• _TEXT EXTRACT_
____

In this research, processing parameters and corrosion behaviour of a commercial Al-Mg-Si aluminum alloy (Alumix 321) were investigated. This alloy is the PM equivalent of wrought AA6061.
Four sintering temperatures (610 °C, 620 °C, 630 °C, 640 °C) and two pressing pressures (200 MPa, 400 MPa) were used and the optimum pressing and sintering procedure was selected. In addition to different processing routes of aluminum powder metallurgy alloys, a series of electrochemical experiments on both (IM) and (PM) aluminum alloy was performed with the aim of correlating corrosion behaviour with production techniques.

____

• _REQUESTS_
- 1) According to the alloy passage, Alumix 321 is the PM equivalent of which wrought alloy?
- 2) Transcribe every line of the stored data entries listing without changing anything.
The alloy passage and the listing are unrelated material.

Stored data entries

____

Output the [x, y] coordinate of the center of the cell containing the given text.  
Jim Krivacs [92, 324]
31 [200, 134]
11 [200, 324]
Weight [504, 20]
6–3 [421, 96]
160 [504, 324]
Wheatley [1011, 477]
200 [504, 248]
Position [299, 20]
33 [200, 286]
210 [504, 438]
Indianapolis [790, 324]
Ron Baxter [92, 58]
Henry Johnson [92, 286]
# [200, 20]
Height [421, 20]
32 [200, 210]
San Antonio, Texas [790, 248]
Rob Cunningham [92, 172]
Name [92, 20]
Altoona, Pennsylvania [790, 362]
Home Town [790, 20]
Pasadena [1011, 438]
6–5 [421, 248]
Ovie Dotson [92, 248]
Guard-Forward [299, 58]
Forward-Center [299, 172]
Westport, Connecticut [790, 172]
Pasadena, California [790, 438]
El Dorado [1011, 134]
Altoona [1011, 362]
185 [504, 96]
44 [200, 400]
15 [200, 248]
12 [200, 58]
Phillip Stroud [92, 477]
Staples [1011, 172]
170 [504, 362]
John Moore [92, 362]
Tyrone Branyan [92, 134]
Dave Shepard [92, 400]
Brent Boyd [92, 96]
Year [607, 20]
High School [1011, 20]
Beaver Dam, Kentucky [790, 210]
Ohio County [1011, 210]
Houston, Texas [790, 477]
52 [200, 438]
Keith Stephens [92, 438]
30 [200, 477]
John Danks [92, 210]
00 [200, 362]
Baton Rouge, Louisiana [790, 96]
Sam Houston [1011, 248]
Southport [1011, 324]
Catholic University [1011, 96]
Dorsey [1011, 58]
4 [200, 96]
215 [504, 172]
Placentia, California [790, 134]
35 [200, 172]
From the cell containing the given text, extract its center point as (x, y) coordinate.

____

• _COMPLETED EXERCISE_
- 1) AA6061

- 2)
Output the [x, y] coordinate of the center of the cell containing the given text.  
Jim Krivacs [92, 324]
31 [200, 134]
11 [200, 324]
Weight [504, 20]
6–3 [421, 96]
160 [504, 324]
Wheatley [1011, 477]
200 [504, 248]
Position [299, 20]
33 [200, 286]
210 [504, 438]
Indianapolis [790, 324]
Ron Baxter [92, 58]
Henry Johnson [92, 286]
# [200, 20]
Height [421, 20]
32 [200, 210]
San Antonio, Texas [790, 248]
Rob Cunningham [92, 172]
Name [92, 20]
Altoona, Pennsylvania [790, 362]
Home Town [790, 20]
Pasadena [1011, 438]
6–5 [421, 248]
Ovie Dotson [92, 248]
Guard-Forward [299, 58]
Forward-Center [299, 172]
Westport, Connecticut [790, 172]
Pasadena, California [790, 438]
El Dorado [1011, 134]
Altoona [1011, 362]
185 [504, 96]
44 [200, 400]
15 [200, 248]
12 [200, 58]
Phillip Stroud [92, 477]
Staples [1011, 172]
170 [504, 362]
John Moore [92, 362]
Tyrone Branyan [92, 134]
Dave Shepard [92, 400]
Brent Boyd [92, 96]
Year [607, 20]
High School [1011, 20]
Beaver Dam, Kentucky [790, 210]
Ohio County [1011, 210]
Houston, Texas [790, 477]
52 [200, 438]
Keith Stephens [92, 438]
30 [200, 477]
John Danks [92, 210]
00 [200, 362]
Baton Rouge, Louisiana [790, 96]
Sam Houston [1011, 248]
Southport [1011, 324]
Catholic University [1011, 96]
Dorsey [1011, 58]
4 [200, 96]
215 [504, 172]
Placentia, California [790, 134]
35 [200, 172]
From the cell containing the given text, extract its center point as (x, y) coordinate.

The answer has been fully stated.